Records supplied:
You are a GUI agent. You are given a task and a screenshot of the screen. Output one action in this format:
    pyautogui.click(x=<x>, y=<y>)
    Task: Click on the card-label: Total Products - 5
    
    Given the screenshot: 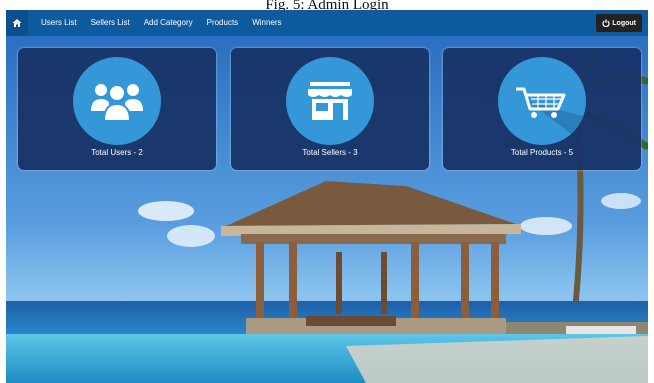 What is the action you would take?
    pyautogui.click(x=542, y=152)
    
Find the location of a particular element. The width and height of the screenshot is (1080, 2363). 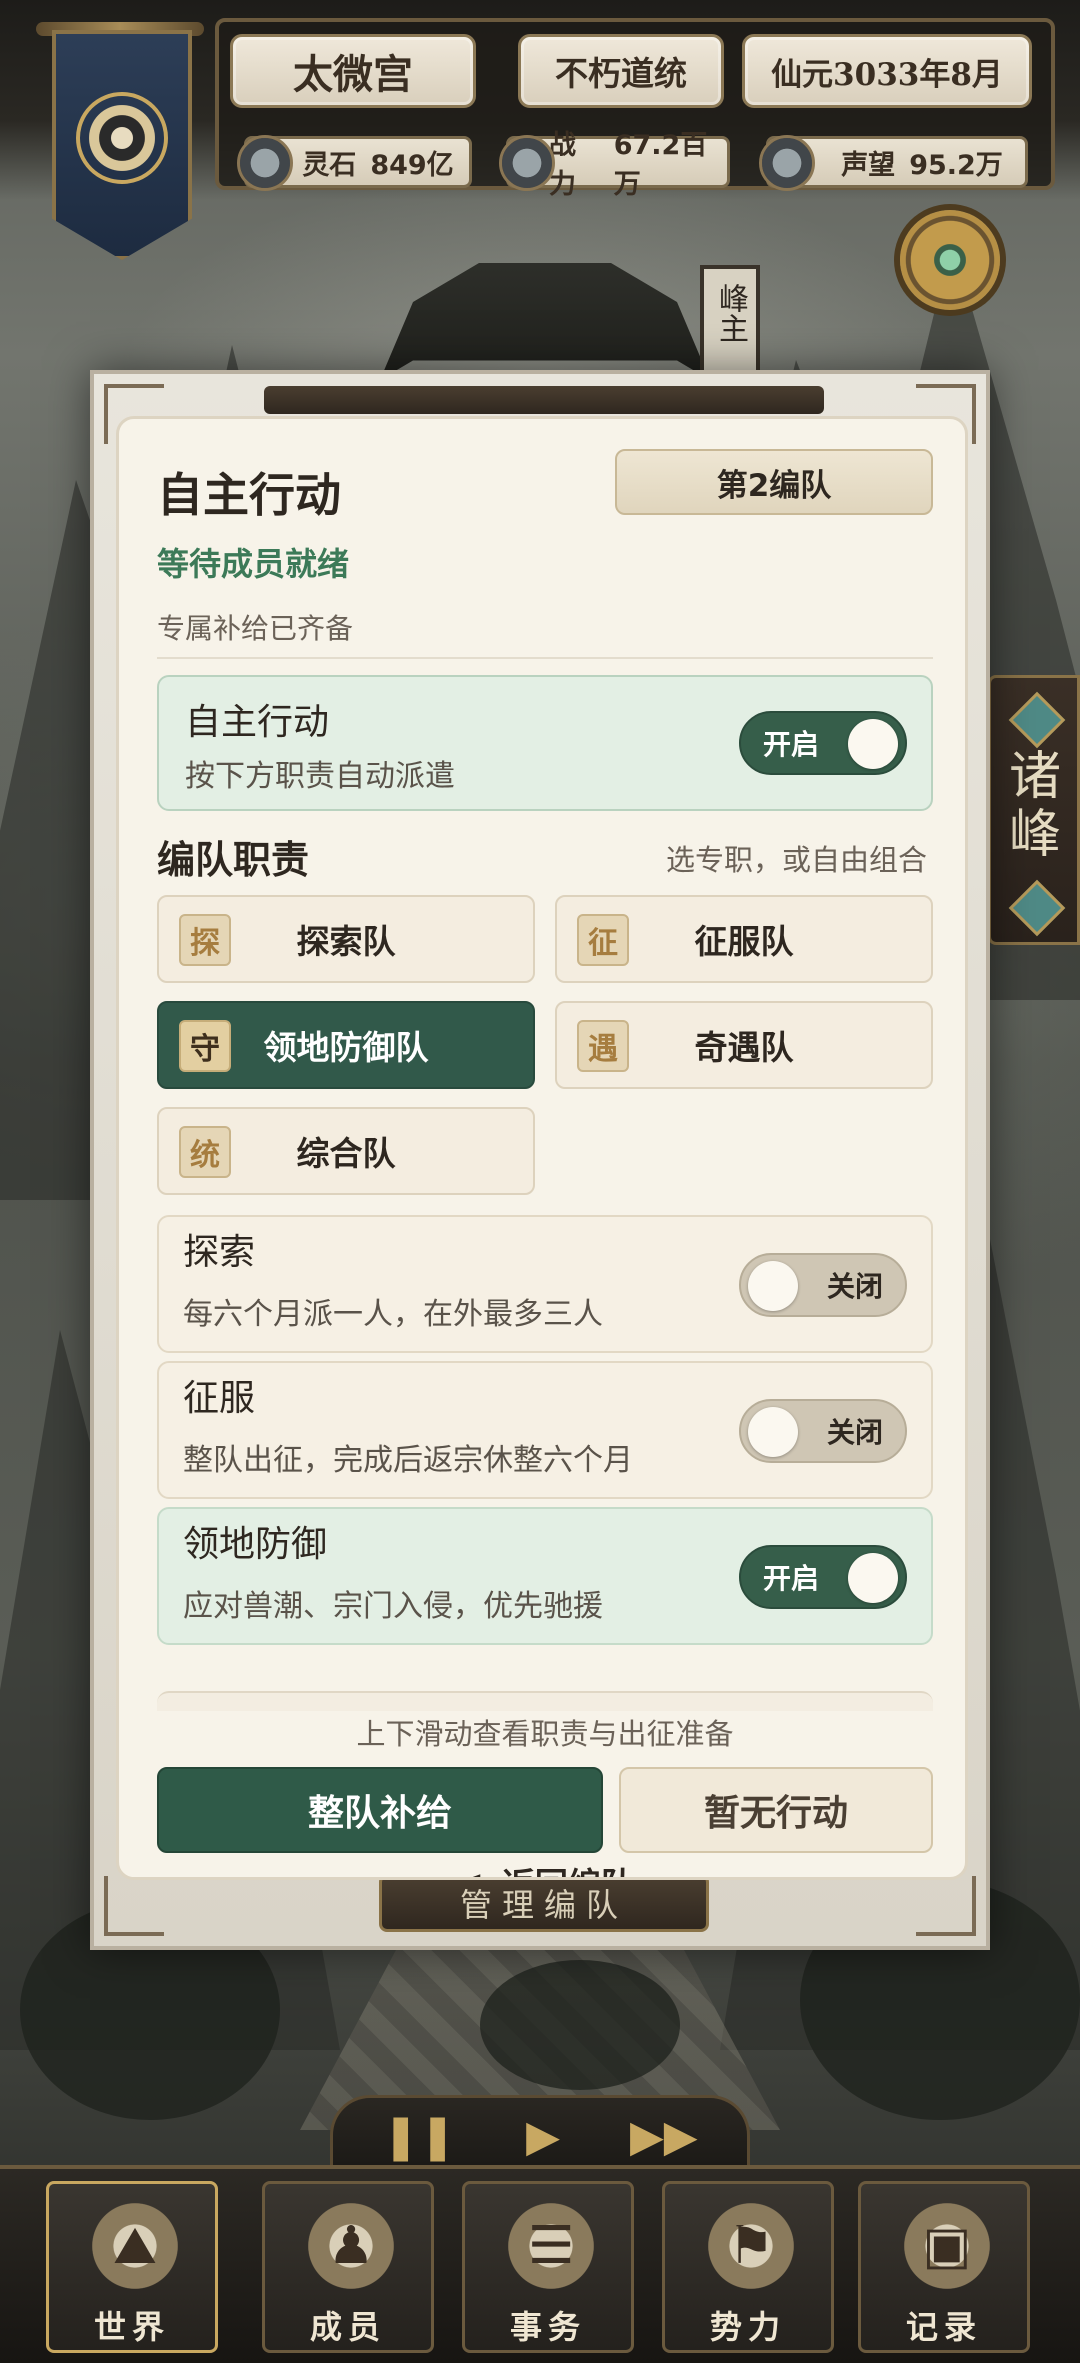

scroll-icon: ☰ is located at coordinates (551, 2246).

What to work on:
Render the lines of the entries from the line with "Find the location" up to and including the last line of the entries as a Markdown table with the columns Number and Text, one row per line. Leave out blank lines and leave the pictures out of the answer.

Completed task:
| Number | Text |
|---|---|
| 1 | Find the location of a particular element. The width and height of the screenshot is (1080, 2363).  |
| 2 | scroll-icon: ☰ is located at coordinates (551, 2246). |